» Source extract

Tag Archives: breastfeeding

A C-section, Bottle feeding, Nursery using Working Mum

I am really bloody angry.  I’m fed up to the back teeth of people who write articles, blogs or tweets about something that they can take the moral high ground on.  Something they do/don’t do, but they know darn well others do/don’t.

  • Breastfeeding/Bottle feeding
  •  Natural Childbirth/C-sections
  •  Nursery or Childminders/Stay at home care
  •  Stay at home parents and Working parents

The Perfect Scenario – so we are told

You have a baby naturally (no drugs), you sail through breastfeeding (feed as late as possible, but not too late – there’s a whole other brigade ready to leap on you if you do), you Stay at Home until your child is in school (if you don’t do SOMETHING once they’ve started school you WILL be vilified – “What do you do all day?”), you then make sure that your work to homelife balance is just right so you can stay on everyones side.

Life doesn’t work like that.

Nor should it.

Collected data entries:
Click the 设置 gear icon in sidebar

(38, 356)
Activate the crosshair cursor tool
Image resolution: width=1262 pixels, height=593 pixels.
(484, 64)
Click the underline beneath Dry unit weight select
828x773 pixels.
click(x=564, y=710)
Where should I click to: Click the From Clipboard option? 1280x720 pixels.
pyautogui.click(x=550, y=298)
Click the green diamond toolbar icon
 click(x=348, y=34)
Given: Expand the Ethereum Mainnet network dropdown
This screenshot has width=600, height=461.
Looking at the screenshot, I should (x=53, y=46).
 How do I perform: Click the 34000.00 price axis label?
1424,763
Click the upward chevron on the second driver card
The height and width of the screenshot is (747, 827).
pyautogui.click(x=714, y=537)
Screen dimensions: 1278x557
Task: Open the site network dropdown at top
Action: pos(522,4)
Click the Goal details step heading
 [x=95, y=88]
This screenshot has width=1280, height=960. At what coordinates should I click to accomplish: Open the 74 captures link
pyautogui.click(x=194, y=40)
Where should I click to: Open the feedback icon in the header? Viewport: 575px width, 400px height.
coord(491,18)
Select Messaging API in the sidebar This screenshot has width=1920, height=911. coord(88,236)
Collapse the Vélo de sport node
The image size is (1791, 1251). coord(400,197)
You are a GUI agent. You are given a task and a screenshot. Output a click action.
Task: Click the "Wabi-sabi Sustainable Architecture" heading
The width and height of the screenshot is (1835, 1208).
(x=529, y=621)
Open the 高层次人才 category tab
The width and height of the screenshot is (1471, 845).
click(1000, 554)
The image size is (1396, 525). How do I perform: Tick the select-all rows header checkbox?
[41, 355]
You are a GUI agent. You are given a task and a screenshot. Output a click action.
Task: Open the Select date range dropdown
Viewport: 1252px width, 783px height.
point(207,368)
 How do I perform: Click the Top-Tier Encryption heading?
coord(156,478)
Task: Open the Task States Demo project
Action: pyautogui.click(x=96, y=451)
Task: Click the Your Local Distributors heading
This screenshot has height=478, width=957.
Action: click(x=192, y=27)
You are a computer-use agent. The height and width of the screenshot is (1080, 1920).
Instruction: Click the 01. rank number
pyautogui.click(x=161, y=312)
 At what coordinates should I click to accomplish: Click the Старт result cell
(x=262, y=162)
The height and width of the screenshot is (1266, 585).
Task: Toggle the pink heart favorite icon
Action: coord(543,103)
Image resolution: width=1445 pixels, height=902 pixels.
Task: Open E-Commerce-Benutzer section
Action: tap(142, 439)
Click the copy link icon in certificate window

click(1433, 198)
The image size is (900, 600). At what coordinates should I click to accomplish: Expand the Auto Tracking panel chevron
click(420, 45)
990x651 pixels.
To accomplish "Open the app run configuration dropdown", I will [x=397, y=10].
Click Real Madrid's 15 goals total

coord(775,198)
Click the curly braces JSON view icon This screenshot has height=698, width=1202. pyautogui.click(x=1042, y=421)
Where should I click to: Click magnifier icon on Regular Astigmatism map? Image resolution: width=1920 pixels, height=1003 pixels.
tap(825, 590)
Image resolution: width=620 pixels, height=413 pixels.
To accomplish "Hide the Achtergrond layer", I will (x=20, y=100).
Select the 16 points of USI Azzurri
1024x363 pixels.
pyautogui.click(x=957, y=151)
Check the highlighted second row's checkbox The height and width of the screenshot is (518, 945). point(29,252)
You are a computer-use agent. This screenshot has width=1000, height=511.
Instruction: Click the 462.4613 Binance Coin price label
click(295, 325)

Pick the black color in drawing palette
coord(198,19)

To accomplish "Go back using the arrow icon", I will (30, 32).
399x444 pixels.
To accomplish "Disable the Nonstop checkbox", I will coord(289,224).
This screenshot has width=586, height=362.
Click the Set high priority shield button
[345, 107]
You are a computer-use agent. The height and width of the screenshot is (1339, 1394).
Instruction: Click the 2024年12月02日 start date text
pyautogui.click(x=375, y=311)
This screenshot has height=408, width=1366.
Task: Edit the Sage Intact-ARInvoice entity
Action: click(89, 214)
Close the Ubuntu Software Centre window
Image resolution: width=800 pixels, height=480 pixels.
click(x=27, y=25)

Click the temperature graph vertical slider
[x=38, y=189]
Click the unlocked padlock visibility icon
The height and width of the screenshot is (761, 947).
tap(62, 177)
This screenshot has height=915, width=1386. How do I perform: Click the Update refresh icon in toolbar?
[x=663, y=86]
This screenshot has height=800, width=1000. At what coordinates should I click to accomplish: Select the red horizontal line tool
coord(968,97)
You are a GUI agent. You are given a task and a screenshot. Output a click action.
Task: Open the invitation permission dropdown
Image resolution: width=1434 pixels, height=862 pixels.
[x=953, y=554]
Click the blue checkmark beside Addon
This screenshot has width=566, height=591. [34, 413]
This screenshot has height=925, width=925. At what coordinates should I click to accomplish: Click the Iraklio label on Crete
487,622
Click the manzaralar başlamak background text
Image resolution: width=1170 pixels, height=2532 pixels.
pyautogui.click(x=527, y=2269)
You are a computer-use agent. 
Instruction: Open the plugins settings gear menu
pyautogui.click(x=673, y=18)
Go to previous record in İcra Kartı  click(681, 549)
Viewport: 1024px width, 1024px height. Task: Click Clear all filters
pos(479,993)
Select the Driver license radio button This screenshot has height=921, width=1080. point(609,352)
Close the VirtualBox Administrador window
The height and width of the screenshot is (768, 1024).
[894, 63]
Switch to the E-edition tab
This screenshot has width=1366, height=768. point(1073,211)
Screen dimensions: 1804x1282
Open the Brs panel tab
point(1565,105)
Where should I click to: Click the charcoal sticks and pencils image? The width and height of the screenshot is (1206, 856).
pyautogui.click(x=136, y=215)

» Aim of the task
Write a continuation of the blog post about parenting choices, picking up after "Nor should it." and keeping its angry first-person voice.

» Exercise response
I don’t want to live in a world where everyone does the same thing.  I want to live in a world where everyone gets to do what they want to do, they have choice.  Sometimes that choice doesn’t seem like a choice at all, it’s what they have to do, but then we need to make sure that it still works, that its still safe and right.  Hey, and if you get the perfect scenario and it works for you I’m really pleased for you.  Maybe a little bit jealous.Angel Mother

I really don’t give a shit if you breastfeed or not.  I’m pro breastfeeding, I think if you can, you should. If you can’t then bottle feeding is the next best thing.  Give it a good shot. Don’t give it a good shot (especially if it’s a psychological reason), I really don’t care.

Have a baby as safely as you can.

Homebirths sound awesome to me. Could I have done it?  No way. I don’t have that much faith in myself to be able to remain calm.  Every likely situation that may go wrong will be sitting there, right in front of my head.  Wasn’t right for me.  It may be right for you.  Go for it. Gather the information, talk to people, make the decision.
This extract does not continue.